Please return all lines from the records below that include the string "beside".

━━━ SUPPLIED DATA

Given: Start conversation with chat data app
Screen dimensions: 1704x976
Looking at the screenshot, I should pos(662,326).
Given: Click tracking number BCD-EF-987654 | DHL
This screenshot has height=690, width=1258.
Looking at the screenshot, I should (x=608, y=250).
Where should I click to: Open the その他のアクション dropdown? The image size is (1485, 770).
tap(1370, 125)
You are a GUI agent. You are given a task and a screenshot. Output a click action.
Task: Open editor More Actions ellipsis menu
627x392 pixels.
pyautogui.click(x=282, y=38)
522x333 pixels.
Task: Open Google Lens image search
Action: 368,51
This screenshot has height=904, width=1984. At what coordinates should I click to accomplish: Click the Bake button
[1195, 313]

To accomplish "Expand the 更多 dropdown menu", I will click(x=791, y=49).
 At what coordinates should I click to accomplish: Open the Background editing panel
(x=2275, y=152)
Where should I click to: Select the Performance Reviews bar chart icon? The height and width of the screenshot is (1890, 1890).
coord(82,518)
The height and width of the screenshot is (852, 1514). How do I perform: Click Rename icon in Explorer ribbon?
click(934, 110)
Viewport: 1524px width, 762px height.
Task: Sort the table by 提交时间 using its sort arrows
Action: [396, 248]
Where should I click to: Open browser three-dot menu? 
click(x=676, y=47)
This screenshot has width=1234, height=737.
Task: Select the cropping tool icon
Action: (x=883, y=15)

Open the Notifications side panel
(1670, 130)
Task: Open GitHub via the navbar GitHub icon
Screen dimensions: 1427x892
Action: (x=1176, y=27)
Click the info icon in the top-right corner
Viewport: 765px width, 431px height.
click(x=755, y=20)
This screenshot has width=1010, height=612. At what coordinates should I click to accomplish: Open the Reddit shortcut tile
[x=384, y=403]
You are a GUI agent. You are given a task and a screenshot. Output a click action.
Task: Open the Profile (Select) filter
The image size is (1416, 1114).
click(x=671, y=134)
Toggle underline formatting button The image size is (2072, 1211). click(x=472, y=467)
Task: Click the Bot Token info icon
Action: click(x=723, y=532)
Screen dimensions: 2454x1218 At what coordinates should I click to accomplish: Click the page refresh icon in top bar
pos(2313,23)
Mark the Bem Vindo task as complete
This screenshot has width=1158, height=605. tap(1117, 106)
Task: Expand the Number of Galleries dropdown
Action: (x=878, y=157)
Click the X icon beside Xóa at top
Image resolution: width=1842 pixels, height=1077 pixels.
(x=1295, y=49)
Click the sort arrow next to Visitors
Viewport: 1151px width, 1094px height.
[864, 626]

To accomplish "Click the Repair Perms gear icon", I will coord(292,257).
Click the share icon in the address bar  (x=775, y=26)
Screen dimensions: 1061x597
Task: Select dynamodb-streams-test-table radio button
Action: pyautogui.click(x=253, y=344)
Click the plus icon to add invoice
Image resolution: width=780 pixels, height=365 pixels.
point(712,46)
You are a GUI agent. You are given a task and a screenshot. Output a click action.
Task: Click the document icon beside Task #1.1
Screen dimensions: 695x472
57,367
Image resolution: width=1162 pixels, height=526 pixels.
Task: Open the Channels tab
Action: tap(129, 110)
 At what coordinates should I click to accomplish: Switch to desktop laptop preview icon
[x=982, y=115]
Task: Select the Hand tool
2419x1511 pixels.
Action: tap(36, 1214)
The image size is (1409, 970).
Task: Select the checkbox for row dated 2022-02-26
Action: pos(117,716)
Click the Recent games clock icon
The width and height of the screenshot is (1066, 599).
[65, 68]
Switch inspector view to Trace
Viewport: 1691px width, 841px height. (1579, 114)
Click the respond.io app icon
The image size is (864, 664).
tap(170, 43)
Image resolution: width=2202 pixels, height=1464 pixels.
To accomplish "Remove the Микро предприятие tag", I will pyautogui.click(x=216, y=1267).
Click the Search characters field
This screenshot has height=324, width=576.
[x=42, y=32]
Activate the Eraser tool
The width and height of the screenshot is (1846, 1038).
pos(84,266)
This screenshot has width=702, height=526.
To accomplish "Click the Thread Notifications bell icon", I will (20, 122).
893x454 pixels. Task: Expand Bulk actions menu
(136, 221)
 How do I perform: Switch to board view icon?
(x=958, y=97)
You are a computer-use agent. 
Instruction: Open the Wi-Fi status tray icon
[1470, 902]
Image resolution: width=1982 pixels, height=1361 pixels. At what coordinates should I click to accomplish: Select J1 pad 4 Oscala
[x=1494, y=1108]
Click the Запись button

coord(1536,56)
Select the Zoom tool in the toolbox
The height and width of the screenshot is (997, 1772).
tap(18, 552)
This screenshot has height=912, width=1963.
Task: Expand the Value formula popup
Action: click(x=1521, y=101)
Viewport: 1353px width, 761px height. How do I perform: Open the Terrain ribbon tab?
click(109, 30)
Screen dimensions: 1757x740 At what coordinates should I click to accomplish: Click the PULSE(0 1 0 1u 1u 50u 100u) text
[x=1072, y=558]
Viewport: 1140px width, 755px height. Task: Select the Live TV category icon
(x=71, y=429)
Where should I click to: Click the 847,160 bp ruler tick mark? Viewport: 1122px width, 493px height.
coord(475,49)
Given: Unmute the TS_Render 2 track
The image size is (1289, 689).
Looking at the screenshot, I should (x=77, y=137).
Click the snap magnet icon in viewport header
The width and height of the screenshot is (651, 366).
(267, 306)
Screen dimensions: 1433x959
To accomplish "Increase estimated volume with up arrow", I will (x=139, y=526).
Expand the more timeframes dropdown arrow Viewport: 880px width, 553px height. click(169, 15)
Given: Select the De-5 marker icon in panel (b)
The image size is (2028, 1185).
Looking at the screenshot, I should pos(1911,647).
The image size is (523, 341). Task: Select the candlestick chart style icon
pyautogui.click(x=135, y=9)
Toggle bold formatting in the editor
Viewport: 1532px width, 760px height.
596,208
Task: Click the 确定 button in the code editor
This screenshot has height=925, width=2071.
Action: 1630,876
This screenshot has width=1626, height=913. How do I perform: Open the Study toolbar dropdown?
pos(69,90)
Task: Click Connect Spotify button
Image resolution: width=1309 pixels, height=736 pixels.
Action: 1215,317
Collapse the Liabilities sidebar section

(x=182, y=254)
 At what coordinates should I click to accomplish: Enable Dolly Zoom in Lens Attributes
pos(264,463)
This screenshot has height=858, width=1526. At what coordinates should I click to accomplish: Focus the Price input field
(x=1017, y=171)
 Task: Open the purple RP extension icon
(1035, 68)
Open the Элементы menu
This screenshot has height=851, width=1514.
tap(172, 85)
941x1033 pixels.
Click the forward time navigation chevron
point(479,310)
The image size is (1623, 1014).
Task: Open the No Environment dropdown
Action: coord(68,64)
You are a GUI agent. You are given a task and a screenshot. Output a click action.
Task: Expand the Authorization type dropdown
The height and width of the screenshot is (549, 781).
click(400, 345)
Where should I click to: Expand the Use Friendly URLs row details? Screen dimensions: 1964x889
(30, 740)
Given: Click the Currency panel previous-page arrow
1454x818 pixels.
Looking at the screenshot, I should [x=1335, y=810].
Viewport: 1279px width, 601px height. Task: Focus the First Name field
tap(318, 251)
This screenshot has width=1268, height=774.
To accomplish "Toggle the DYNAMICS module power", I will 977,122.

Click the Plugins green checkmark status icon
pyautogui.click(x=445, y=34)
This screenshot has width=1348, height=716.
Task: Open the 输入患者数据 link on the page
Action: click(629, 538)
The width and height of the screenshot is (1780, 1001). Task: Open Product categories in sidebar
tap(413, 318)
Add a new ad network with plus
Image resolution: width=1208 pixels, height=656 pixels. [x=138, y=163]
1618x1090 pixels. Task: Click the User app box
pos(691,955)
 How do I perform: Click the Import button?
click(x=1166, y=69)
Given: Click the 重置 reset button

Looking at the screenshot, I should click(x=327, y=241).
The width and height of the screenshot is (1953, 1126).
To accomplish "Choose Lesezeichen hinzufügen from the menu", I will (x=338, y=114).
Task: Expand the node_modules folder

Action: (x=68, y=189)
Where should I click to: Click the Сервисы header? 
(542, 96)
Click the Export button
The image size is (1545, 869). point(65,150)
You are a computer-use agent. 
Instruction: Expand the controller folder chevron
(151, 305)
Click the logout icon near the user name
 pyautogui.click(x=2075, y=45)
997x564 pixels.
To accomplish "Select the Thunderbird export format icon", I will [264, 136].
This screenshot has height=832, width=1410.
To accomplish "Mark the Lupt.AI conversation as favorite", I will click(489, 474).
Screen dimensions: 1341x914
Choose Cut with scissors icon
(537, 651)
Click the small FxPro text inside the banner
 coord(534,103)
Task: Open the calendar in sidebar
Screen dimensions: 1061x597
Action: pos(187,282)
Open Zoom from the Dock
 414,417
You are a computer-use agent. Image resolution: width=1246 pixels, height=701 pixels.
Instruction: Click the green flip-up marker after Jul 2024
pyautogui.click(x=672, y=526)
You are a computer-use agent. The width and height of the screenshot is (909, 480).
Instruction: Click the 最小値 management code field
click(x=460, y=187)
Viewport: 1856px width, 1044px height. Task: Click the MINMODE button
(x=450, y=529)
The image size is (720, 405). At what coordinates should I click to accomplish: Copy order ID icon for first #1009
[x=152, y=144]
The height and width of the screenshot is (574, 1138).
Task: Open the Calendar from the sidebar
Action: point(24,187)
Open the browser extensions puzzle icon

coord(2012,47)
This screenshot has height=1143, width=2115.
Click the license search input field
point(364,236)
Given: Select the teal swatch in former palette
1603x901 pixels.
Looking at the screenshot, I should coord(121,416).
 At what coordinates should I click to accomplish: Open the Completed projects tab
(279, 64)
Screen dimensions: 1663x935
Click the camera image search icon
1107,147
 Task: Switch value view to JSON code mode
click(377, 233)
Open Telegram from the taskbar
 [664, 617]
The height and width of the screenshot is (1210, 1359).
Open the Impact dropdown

━━━━━━

▶ RESPONSE BOX:
Click the X icon beside Xóa at top
Task: Click the document icon beside Task #1.1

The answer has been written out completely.